LIST OF TASKS:
- a) Please answer these about the logistic regression notebook:
(i) Which CSV file is loaded into reviews?
(ii) How many rows are sampled, and with what random_state?
(iii) Which two vectorizers are imported from sklearn.feature_extraction.text?
- b) Carry on the logistic regression notebook from its last line.

SUPPLIED TEXT:
>> Begin
## Creating a logistic regression model for sentiment analysis

Borrowed heavily (almost entirely from) https://kavita-ganesan.com/news-classifier-with-logistic-regression-in-python/#.Yui_xXbMKUl

Code also on git at https://github.com/kavgan/nlp-in-practice/blob/2d9e23c1d8ab56e9533be188c9ce7a0f6efc11e1/text-classification/notebooks/Text%20Classification%20with%20Logistic%20Regression.ipynb

In [1]:
import pandas as pd
import numpy as np

from sklearn.model_selection import train_test_split
from sklearn.linear_model import LogisticRegression
from sklearn.feature_extraction.text import CountVectorizer, TfidfVectorizer

In [2]:
reviews = pd.read_csv("comments_preproc.csv", index_col=0).sample(n=200000, random_state=0)
reviews.reset_index(drop=True, inplace=True)

reviews.head()
>> End
DATASET:
>> Begin
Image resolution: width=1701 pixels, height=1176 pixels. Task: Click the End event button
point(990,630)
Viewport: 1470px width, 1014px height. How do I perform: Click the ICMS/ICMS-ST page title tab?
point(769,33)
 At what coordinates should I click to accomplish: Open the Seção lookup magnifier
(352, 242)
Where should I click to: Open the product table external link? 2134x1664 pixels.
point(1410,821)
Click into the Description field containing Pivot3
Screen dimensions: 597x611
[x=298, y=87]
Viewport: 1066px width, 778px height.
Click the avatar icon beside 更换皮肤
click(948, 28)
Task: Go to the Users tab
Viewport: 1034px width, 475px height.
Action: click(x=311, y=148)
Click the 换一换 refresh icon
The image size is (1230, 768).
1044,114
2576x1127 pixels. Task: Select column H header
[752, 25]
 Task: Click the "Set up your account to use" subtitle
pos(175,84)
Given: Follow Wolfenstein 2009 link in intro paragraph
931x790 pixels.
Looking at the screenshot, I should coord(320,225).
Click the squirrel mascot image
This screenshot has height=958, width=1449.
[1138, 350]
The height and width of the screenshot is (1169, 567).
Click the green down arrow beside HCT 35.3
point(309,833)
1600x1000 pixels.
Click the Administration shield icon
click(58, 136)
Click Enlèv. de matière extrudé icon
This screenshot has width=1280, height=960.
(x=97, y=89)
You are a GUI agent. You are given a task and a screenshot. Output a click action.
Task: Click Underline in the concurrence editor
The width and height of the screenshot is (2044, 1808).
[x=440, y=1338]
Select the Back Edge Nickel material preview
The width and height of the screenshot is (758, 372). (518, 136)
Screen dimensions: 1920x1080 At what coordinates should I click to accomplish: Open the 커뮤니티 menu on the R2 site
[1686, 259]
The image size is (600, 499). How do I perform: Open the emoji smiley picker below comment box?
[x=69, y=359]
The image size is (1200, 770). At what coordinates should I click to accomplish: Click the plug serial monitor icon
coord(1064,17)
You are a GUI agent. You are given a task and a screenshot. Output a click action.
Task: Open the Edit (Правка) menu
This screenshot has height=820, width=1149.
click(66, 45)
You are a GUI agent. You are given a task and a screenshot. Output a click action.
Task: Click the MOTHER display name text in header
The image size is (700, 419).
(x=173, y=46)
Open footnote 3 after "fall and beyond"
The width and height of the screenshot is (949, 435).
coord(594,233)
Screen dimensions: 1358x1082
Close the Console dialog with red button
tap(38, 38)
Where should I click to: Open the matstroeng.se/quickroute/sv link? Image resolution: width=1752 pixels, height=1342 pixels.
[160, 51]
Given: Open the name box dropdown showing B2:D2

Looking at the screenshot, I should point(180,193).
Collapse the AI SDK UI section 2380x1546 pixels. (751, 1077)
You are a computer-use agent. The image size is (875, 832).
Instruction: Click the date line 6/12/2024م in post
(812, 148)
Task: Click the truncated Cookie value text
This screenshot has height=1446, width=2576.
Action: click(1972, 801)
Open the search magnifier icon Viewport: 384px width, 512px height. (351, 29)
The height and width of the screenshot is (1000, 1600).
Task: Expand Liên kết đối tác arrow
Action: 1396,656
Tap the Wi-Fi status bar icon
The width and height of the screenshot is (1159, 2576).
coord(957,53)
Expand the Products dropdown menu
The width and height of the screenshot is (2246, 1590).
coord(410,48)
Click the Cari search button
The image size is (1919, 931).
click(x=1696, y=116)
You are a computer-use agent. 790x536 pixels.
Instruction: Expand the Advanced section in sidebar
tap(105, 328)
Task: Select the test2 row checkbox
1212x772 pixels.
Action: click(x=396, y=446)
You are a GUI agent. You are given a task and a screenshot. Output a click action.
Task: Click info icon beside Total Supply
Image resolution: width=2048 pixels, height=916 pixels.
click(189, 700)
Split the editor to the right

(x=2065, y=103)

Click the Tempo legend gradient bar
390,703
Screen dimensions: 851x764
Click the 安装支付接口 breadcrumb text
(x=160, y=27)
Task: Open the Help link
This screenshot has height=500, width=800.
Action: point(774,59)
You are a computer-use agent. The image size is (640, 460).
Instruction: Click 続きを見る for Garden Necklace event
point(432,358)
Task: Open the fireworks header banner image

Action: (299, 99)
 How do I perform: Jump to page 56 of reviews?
>> End
ANSWERS BY TASK:
- a)
(i) comments_preproc.csv
(ii) 200000 rows, with random_state=0
(iii) CountVectorizer and TfidfVectorizer

- b)
Unnamed: 0,lastName,comment,clarityRating,cleanedComment,sentiment
0,Williams,A great professor who really cares about his s...,5,great professor care student,1
1,Lehman,I don't know why people would say he does not ...,5,not know people not care class not accept b gi...,1
2,Glade,Even though the book you have to read is prett...,4,book read pretty difficult test easy answer di...,1
3,Heckelman,"Good teacher, although his lectures are very s...",4,good teacher lecture stale,1
4,Lipset,"Rude to students with questions, dry speech, r...",3,rude student question dry speech ramble easy c...,1


#### Interestingly, some comments are entirely empty after being sampled

They must have been entirely consistent of stop words that just got removed lmao

In [3]:
#reviews["sentiment"] = reviews["clarityRating"].apply(lambda x: 1 if x > 3 else 0 if x == 3 else -1)
reviews["sentiment"] = reviews["clarityRating"].apply(lambda x: 1 if x > 2.5 else 0)

In [4]:
reviews["cleanedComment"].isna().sum()

11

In [5]:
reviews.dropna(subset=["cleanedComment"], inplace=True)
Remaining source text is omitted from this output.